A 66-minute version was edited for TV and was released on video and DVD, but this has been superseded by the restored 72-minute version.

Additional actors in the special include Dan Aykroyd as the man who turned down the Rutles, John Belushi as Ron Decline (a parody of Allen Klein), Bill Murray as "Bill Murray the K", Gilda Radner as a reluctant street interviewee, George Harrison as a TV reporter, Mick Jagger and Paul Simon as themselves, Michael Palin as Eric Manchester (a parody of Beatles press agent Derek Taylor), Ron Wood as a biker, Lorne Michaels as a man who wants to merchandise the Rutles, Al Franken and Tom Davis as Ron Decline employees, and many others. It includes actual footage of David Frost and Ed Sullivan taken from TV appearances.

===The Beatles' reaction===

- George Harrison was involved in the project from the beginning. Producer Gary Weis said: "We were sitting around in Eric's kitchen one day, planning a sequence that really ripped into the mythology and George looked up and said, 'We were the Beatles, you know!' Then he shook his head and said, 'Aw, never mind.' I think he was the only one of the Beatles who really could see the irony of it all." Harrison said: "The Rutles sort of liberated me from the Beatles in a way. It was the only thing I saw of those Beatles television shows they made. It was actually the best, funniest and most scathing. But at the same time, it was done with the most love."
- Ringo Starr liked the happier scenes in the film, but felt the scenes that mimicked sadder times hit too close.
- John Lennon loved the film and refused to return the videotape and soundtrack he was given for approval. He told Innes, however, that "Get Up and Go" was too close to the Beatles' "Get Back" and to be careful not to be sued by ATV Music, owners of the Beatles catalogue copyright at the time. The song was consequently omitted from the 1978 vinyl LP soundtrack.
- Paul McCartney, who had just released his own album London Town, always answered "No comment." According to Innes: "He had a dinner at some awards thing at the same table as Eric one night and Eric said it was a little frosty." Idle claimed that McCartney changed his mind because his wife Linda thought it was funny. McCartney also warmed up to the film when he learned that Idle was from Wallasey, opposite Liverpool. According to Idle, he said: "Hey, Linda, it's okay, he's a Scouse, he's one of us!"

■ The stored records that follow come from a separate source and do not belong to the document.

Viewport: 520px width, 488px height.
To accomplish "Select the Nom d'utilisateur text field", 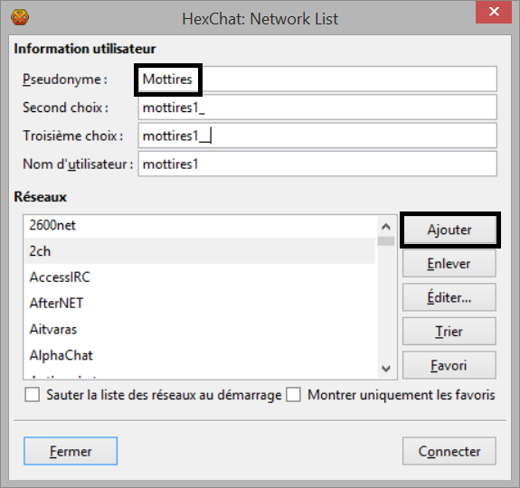I will [x=317, y=164].
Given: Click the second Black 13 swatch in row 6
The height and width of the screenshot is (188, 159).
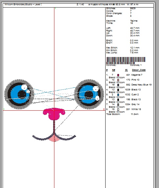Looking at the screenshot, I should pyautogui.click(x=118, y=100).
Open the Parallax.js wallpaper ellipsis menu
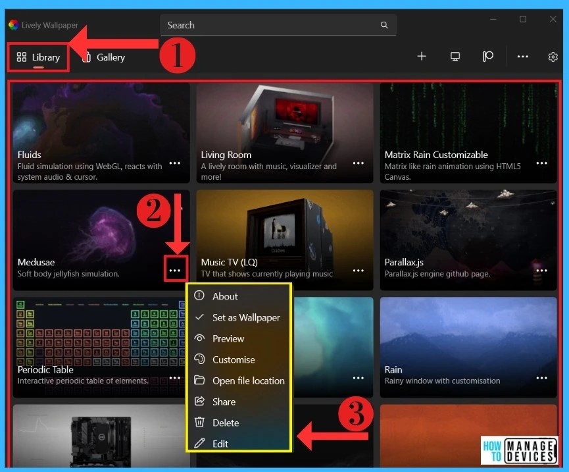 click(x=541, y=271)
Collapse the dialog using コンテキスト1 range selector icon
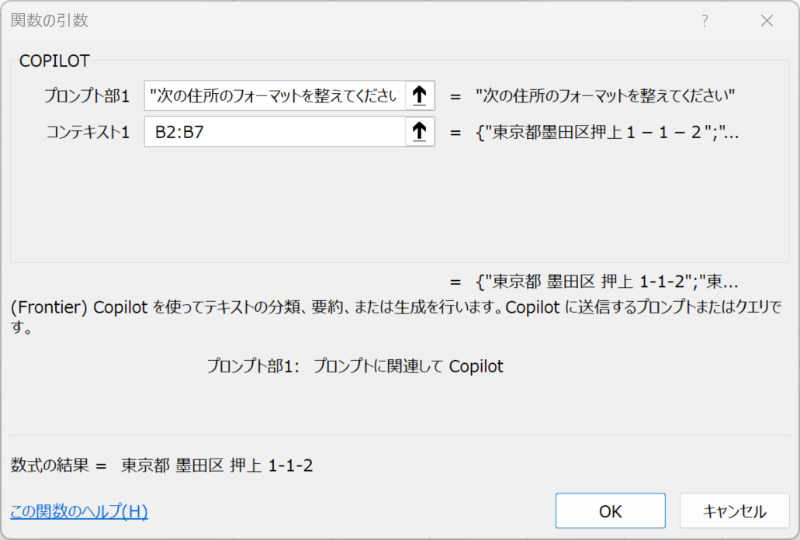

Idle claims on the All You Need Is Cash DVD commentary track that Harrison and Starr at one point discussed starting a band with Innes and Idle, based on the Beatles' and Rutles' shared and imaginary histories. Harrison and Starr also surprised him and Innes one day by singing a version of the Rutles' "Ouch!"

===Later history===
In 1979, Idle and Fataar issued a single as "Dirk and Stig"—"Ging Gang Goolie" backed with "Mr. Sheene". This was Idle's only appearance on a Rutles-related disc. There were no Rutles projects throughout the 1980s.

In 1982, the Rutles were involved in a record scandal reminiscent of the one surrounding the Beatles' Yesterday and Today album. Rhino Records, at the time a small Los Angeles label specialising in offbeat releases, released an album that it called Beatlesongs, purportedly a collection of Beatles novelty songs but actually a weird catch-all of assorted Beatles-related tunes. For the collection, Rhino licensed the Rutles' "Hold My Hand" from Warner Bros Records. The cover of the album was done by well-known commercial artist William Stout, who had made a name for himself drawing the cover artwork for some of the best-looking Beatles bootleg records in the 1970s. His cover drawing included a representation of Mark Chapman, the man who had killed John Lennon. The ensuing uproar prompted Rhino to reissue the album with a new cover featuring a photograph of Beatles memorabilia, claiming that Stout refused to amend his work.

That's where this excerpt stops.